The project itself was created by Nathaniel De Young, a man from Detroit who decided to create the project after seeing youtuber Sean Lionadh’s video on homophobia in 2018, where he claimed he felt uncomfortable holding hands with his partner in public.
The project has swept the nation and people all over the country are creating ‘chapters’ in the project where they walk around a park holding hands with someone of the same sex to showcase PDA for LGBT+ couples.
The event was supposed to be Saturday, May 11, from 10-12 am and was supposed to take place at Washington Park.
The group was notified on Wednesday that the event was canceled, three days before the event was supposed to take place.
The club had talked about planning this event for two weeks but, according to the group's Schoology page, had to cancel after the club’s sponsor, Mrs. Bjork, did “not realize the extensive requirements it takes to get a field trip approved, and because of time and a lack of concrete information on who will attend.”

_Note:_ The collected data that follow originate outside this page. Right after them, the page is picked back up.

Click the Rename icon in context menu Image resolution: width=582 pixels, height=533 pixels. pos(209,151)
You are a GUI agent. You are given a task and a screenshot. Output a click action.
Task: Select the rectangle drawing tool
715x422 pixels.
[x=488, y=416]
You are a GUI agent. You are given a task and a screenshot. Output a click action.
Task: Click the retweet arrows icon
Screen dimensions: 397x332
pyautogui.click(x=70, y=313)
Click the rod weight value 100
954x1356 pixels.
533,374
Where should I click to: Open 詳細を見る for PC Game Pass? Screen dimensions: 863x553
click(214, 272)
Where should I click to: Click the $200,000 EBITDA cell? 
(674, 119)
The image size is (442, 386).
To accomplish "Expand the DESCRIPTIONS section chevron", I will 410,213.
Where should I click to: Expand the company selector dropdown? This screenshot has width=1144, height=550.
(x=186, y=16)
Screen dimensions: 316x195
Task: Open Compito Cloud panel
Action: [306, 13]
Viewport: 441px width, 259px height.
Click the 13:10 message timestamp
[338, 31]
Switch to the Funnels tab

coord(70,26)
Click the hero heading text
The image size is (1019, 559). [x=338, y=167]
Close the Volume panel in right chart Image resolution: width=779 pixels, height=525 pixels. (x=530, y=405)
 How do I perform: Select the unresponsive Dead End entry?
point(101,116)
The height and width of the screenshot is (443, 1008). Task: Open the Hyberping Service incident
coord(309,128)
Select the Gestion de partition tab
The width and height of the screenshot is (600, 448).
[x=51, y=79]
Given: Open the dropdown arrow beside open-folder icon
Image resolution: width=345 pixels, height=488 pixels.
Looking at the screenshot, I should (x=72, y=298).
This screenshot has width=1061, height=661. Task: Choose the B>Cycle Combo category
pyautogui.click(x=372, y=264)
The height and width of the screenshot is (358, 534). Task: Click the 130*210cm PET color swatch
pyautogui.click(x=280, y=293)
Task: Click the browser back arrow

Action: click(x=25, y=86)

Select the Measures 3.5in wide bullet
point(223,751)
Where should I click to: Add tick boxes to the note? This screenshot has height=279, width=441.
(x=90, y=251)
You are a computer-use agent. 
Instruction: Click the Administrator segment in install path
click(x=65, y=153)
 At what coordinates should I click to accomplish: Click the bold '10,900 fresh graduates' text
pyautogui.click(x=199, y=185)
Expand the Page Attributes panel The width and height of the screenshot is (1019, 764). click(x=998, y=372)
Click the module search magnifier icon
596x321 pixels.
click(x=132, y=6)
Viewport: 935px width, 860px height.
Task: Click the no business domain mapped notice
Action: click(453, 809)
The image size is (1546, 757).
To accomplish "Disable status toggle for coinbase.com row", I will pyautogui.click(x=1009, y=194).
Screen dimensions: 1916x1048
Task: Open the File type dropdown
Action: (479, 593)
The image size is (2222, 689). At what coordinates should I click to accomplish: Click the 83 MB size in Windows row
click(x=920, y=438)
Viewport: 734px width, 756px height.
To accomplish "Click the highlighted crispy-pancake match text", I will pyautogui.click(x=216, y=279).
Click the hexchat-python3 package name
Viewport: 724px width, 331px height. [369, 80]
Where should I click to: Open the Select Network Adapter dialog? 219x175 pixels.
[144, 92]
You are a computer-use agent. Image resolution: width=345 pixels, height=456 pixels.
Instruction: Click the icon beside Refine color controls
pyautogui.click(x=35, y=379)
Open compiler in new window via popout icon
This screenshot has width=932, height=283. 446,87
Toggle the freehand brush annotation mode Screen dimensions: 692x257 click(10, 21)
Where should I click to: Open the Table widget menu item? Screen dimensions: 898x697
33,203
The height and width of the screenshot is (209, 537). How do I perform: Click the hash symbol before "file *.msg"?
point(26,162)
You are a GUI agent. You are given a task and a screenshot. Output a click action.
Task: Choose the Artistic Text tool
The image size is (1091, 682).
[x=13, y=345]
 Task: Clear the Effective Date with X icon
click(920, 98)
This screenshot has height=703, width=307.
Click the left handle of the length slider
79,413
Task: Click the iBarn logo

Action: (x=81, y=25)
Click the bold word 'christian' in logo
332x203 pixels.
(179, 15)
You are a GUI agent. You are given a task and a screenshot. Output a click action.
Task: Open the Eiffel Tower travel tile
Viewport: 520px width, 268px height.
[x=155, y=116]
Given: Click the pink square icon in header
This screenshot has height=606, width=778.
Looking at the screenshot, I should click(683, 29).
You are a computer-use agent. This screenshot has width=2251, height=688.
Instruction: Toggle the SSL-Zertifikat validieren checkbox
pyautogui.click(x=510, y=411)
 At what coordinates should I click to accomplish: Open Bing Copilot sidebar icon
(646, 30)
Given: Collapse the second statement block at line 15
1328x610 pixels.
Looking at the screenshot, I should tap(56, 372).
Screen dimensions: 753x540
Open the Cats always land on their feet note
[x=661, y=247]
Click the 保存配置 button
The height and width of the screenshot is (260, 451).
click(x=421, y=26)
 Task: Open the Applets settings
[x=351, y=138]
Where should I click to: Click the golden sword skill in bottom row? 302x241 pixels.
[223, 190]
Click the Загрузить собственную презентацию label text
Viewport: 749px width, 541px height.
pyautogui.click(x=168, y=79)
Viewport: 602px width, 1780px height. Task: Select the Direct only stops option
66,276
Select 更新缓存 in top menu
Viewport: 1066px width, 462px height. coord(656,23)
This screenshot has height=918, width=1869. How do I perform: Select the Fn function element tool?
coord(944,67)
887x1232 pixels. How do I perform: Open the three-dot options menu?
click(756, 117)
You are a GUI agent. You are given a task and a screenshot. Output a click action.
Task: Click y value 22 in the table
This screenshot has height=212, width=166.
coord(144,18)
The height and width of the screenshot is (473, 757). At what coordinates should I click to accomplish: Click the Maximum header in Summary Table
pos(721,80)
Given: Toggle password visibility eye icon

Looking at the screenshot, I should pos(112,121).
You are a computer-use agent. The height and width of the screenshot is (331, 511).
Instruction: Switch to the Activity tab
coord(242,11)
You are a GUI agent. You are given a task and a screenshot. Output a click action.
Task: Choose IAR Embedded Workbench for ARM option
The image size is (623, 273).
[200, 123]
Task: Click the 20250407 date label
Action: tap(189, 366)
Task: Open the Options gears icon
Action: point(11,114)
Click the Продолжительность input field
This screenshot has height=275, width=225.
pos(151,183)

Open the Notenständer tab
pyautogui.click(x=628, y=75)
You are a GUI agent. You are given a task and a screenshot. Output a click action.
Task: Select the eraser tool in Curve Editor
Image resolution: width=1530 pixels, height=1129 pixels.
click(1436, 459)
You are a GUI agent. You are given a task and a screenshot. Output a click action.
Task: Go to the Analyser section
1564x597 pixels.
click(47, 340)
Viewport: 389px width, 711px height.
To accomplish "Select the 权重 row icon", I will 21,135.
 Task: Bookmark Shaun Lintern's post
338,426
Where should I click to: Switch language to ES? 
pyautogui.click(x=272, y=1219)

The group has decreased in members since the beginning of the year due to drama and others simply failing to show up to meetings, so organizing the walk was challenging because they didn’t know who would be coming.
“We were trying to acknowledge homophobia around LGBT couples in public,” said one of the club leaders, junior Leo Yee.
“We want to inspire pride and make gay couples feel more comfortable being themselves in public,” said the other leader, junior Kiara Martinez.
Even though the event is cancelled for this year, GSA hopes to gain more members next year so they can have more participants in the walk for next year.
“GSA is not an exclusive group anyone can participate,” said Martinez. “We hope to get more members next year and make the school a safer environment for the LGBT students.”
Yee added that “GSA isn’t as bad as it seems.”
But even if you aren’t jumping at the chance to join, the leaders have some advice on how you can make LGBT+ students at your school more comfortable to be themselves.
“Don’t stare at LGBT+ people because it makes them uncomfortable,” said Yee. “Stop the jokes please, we’re humans with emotions.”
Even Martinez had ideas for how allies can help.
“You can help raise awareness on issues or support the community with your acceptance and kindness on a daily basis,” said Martinez.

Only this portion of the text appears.